The Mayor and Councilors that we elect to be leaders haven’t been doing what they were elected to do, and that is to lead. Instead they have become increasingly reliant on the input and direction from the bureaucrats. You only have to look at some examples over the past several years to see the cracks showing:
- The concept of “streamlining” City Hall is to hire another administrative position in the form of a Director of Communications, at $111,000.00 per year, and then dismiss him after two months. Yet they don’t replace him (so I guess they didn’t really need that position);
- Demolish the Planning Dept. offices on a whim, and then scrambled to get a design to put it back together, for $800,000.00 (Item 1, Table 8, Pg. 3 of 2013-2017 Financial Plan);
- Revise the Building Permit application so it is now 16 pages long; and
- We have a CAO who has had to make a public apology for his treatment of a respected senior staffer without consulting City Council.
So why did this happen?
That is very simple, the Mayor, being a career bureaucrat, sees the situation as normal, and the Councilors seem to not realize that it is their roll to direct the staff, not the other way around. In all honesty they probably feel that they have been doing their job. They go to council meeting and they make decisions, however the items that they deal with are not of their making, they are not their ideas and initiatives, designed with a vision of the future and to move Revelstoke forward on a charted course. Instead it’s all just more self-serving bureaucracy put forward by the bureaucrats, and no one seems to be willing to question the necessity.
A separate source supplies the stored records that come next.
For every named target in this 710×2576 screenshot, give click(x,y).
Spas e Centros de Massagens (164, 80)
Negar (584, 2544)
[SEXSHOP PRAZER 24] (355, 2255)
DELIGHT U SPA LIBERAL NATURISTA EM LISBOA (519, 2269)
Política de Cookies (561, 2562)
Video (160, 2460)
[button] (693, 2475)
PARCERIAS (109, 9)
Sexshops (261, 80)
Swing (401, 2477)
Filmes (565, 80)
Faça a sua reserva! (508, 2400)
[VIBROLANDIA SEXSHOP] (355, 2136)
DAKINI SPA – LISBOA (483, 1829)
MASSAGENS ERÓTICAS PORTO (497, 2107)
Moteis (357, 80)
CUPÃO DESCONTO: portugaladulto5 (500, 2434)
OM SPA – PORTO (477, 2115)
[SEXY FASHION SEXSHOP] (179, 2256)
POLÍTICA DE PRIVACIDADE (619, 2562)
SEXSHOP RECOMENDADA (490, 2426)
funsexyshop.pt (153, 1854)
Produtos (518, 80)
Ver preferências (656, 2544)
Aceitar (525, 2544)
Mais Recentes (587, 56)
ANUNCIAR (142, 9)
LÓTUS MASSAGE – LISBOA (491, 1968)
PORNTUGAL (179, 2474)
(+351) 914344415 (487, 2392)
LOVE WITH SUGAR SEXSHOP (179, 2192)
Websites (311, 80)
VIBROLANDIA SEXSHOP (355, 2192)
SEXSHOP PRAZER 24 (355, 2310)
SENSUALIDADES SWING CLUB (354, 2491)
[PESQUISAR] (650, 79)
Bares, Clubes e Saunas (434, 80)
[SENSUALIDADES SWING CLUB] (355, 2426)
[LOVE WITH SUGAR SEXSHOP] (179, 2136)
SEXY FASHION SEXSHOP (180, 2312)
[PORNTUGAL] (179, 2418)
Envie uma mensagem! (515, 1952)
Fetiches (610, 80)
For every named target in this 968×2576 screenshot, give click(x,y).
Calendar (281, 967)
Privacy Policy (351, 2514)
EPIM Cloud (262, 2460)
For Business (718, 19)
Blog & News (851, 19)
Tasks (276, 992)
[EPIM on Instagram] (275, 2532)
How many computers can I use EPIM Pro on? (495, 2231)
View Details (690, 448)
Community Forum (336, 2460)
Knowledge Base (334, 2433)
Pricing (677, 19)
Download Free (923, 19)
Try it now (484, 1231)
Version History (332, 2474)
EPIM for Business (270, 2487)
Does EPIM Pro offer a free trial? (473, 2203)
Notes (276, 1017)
So what do we do about it?
On November 15 we have an opportunity to sweep out City Hall. There are enough capable and competent candidates running in this election that we can replace the Council and Mayor with a strong team that I believe can create a plan and vision for our City, and then direct and work with the staff to bring it to reality.
However it all comes down to us… the voters, having the courage to initiate change and realizing that the status quo has got to go.